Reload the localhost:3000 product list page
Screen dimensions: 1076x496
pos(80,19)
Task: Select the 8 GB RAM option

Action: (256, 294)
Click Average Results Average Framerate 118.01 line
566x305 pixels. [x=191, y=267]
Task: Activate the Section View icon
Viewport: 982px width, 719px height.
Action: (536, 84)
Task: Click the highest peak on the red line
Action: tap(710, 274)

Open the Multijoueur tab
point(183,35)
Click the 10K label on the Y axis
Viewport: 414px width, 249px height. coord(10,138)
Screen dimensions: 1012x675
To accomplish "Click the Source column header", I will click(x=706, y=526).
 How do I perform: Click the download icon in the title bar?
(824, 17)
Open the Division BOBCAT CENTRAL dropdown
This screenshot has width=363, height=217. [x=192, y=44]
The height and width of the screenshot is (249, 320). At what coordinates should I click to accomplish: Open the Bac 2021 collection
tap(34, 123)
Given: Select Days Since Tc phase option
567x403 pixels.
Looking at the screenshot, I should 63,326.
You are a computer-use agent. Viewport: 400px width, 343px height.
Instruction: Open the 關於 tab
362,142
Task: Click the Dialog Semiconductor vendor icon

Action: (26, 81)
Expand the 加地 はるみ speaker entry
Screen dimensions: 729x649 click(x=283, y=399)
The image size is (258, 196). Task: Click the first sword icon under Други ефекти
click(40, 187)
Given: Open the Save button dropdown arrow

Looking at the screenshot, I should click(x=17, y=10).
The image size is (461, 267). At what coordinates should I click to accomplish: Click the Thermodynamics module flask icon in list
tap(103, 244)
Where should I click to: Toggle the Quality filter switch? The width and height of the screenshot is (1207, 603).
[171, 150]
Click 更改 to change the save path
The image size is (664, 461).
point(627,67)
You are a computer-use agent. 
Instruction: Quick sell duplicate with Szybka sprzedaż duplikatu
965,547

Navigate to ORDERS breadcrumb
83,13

--

- _What you need to do_: Nothing in the data may be omitted; transcribe it exactly.

- _Finished exercise_:
Reload the localhost:3000 product list page
Screen dimensions: 1076x496
pos(80,19)
Task: Select the 8 GB RAM option

Action: (256, 294)
Click Average Results Average Framerate 118.01 line
566x305 pixels. [x=191, y=267]
Task: Activate the Section View icon
Viewport: 982px width, 719px height.
Action: (536, 84)
Task: Click the highest peak on the red line
Action: tap(710, 274)

Open the Multijoueur tab
point(183,35)
Click the 10K label on the Y axis
Viewport: 414px width, 249px height. coord(10,138)
Screen dimensions: 1012x675
To accomplish "Click the Source column header", I will click(x=706, y=526).
 How do I perform: Click the download icon in the title bar?
(824, 17)
Open the Division BOBCAT CENTRAL dropdown
This screenshot has width=363, height=217. [x=192, y=44]
The height and width of the screenshot is (249, 320). At what coordinates should I click to accomplish: Open the Bac 2021 collection
tap(34, 123)
Given: Select Days Since Tc phase option
567x403 pixels.
Looking at the screenshot, I should 63,326.
You are a computer-use agent. Viewport: 400px width, 343px height.
Instruction: Open the 關於 tab
362,142
Task: Click the Dialog Semiconductor vendor icon

Action: (26, 81)
Expand the 加地 はるみ speaker entry
Screen dimensions: 729x649 click(x=283, y=399)
The image size is (258, 196). Task: Click the first sword icon under Други ефекти
click(40, 187)
Given: Open the Save button dropdown arrow

Looking at the screenshot, I should click(x=17, y=10).
The image size is (461, 267). At what coordinates should I click to accomplish: Click the Thermodynamics module flask icon in list
tap(103, 244)
Where should I click to: Toggle the Quality filter switch? The width and height of the screenshot is (1207, 603).
[171, 150]
Click 更改 to change the save path
The image size is (664, 461).
point(627,67)
You are a computer-use agent. 
Instruction: Quick sell duplicate with Szybka sprzedaż duplikatu
965,547

Navigate to ORDERS breadcrumb
83,13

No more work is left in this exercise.